Fang transforms and gets a reaction shot that almost rivals a panel from Rabid Rachel. Maybe I’m being a bit too harsh, but just look at the side of his head and ears in that panel. That’s not a wolf, it’s a donkey.




Robin falls on a garbage scow, while Fang is about to eat a silver-plated slug. Fang fights them off for a bit but the odds are too uneven and he’s caught. So all is lost, until suddenly without any warning or explaination…


Robin’s back! Guess he flew from the boat back to the bridge. Robin can fly, can’t he? No? Then how did he get back?…never mind, I’m sure it’s not important in a book where he can’t even figure out that Jake and Fang are the same guy.

A two panel battle ensues and then all the werewolves run away like sissys. Not because there is a logical reason for six or more werewolves to be brought down by one of their own and a teenager with martial arts skills. But they run away because of page constraints. It’s so obvious, the editor could have put in a note saying “We’re sorry but we don’t have enough space to show what happened here. Enjoy the joke on the next page at Robin’s expense and the -nine page backup feature and the two extra written pages about the Scare Tactics team that we are forcing on you, dear fan of Robin.” Oh and that joke is something too:



After these two panels, Batman walks into the room and slaps Robin in the face. Hard. I know I would have. Robin’s face in that last panel makes me think he would really like to punch the writer at this moment. And in the end, Jake rides off on one of the motorcycles into the moonrise.

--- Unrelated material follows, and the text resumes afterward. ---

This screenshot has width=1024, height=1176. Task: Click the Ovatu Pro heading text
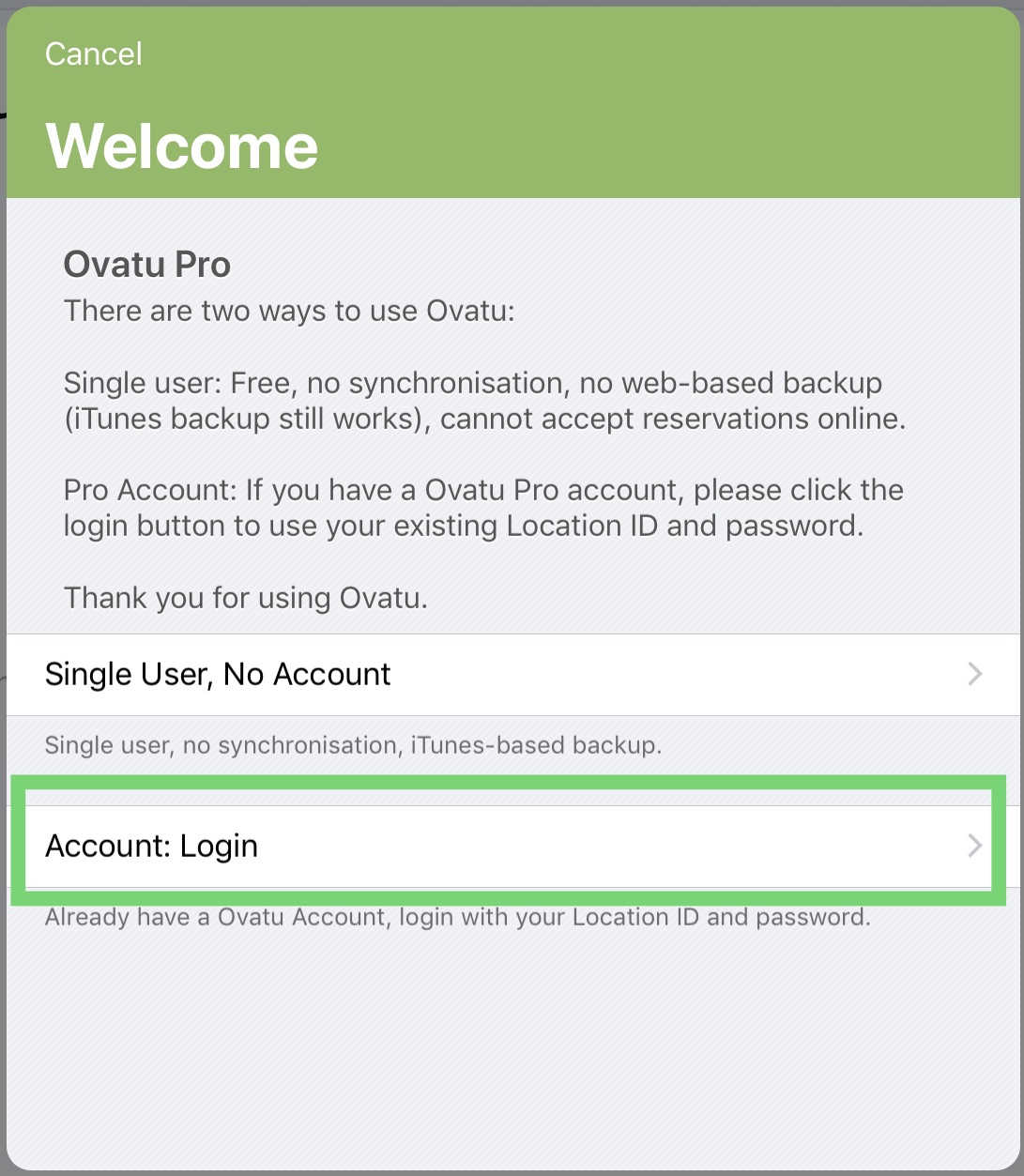tap(146, 264)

But what of the backup feature? Could it some how redeem the book from its own awful, uncomical finale? The short answer is no. The long answer involves a guy named Anthony breaking the future Scare Tactics out of the secret government facility where they’ve been taken captive. He gets some help from fate. I mean from Fate.




Fate fights a delaying tactic and is killed. Or left for dead, maybe. I think in some way I’m hoping he was killed for desecrating Dr Fate’s objects of power. Either way this is the first and last we see of him. Then Anthony realizes he’s alone with the teen monsters and that they are all counting on him or some nonsense.

With all these tie-in’s, you’d think that Scare Tactics might have picked up enough readers to avoid the ax. Unfortunately it didn’t. Nor did killing one of them off in issue 11. When even character death didn’t pull their numbers up, the band was sentenced to the discount bins after a 12 issue run.